ROMANIAN CONTEMPORARY CERAMICS, November 2012: Aniela Ovadiuc
Interview by Vasi Hîrdo for Ceramics Now Magazine - Issue Two
Translation by Andra Baban
How did you discover the passion for ceramics?
By accident! When I was in high school I studied painting and I believed that nothing could rise to its value; that painting is part of my soul and the only way of expression for me as an artist. But this had changed when in university I have met ceramics, felt in loved and couldn’t separate since. This is mainly due to my professor, Ernest Budeş, the person which showed us all the ways of expressing through this medium, using clay, stoneware, earthenware or porcelain, each with its specific techniques. He taught us that ceramics is made with a lot of patience, dedication and most of all, love. He also educated us to love what we do because an object made with all these “ingredients” cannot be otherwise than good: it lives, vibrates, transmits.
Is ceramics for you an opportunity for introspection?

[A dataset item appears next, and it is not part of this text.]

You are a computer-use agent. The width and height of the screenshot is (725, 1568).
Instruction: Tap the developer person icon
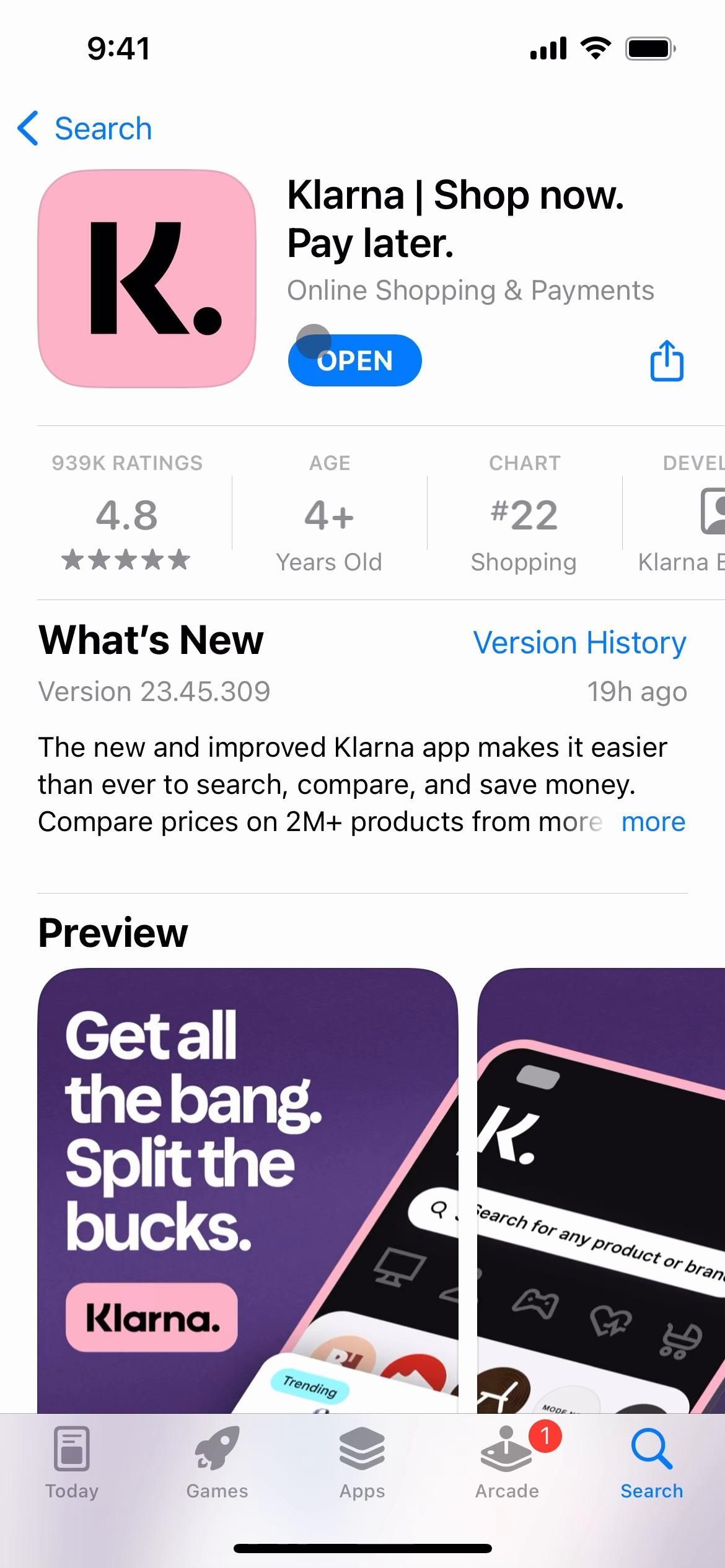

Art in general is an opportunity for introspection. Ceramics is a material that allows many possibilities of transposing artistic ideas, therefore can be both two-dimensional (decorative tiles, painting, graphic, photography) and three-dimensional (sculpture, installation). In conclusion, clay has a wide range of artistic expressions that can help you translate almost any idea. Unlike other mediums, ceramics implies using all the primordial elements -earth, water, air, fire- to get the final result; this gives you a lot to think about. To give shape to earth you need water, to dry it you need air, but then, giving it to fire (and I say giving because from this point the fire detains most of the control and often is the best adviser and critic that reveals your mistakes and never forgives them) for objectification, fixing, vitrifying, finality.
Tell us more about your creative process. Is there a balance between concept and execution?
The important thing is to have the idea; the rest will follow naturally. When you master the ceramic techniques, you automatically consider the idea in connection with the execution possibilities; it is like the relation thought – word – grammar. You own the concept, the idea, the thought, and can transpose them using a grammatical structure. The same is with ceramics: you visualize the whole process to the ending, and you start to work, meanwhile transposing your thoughts.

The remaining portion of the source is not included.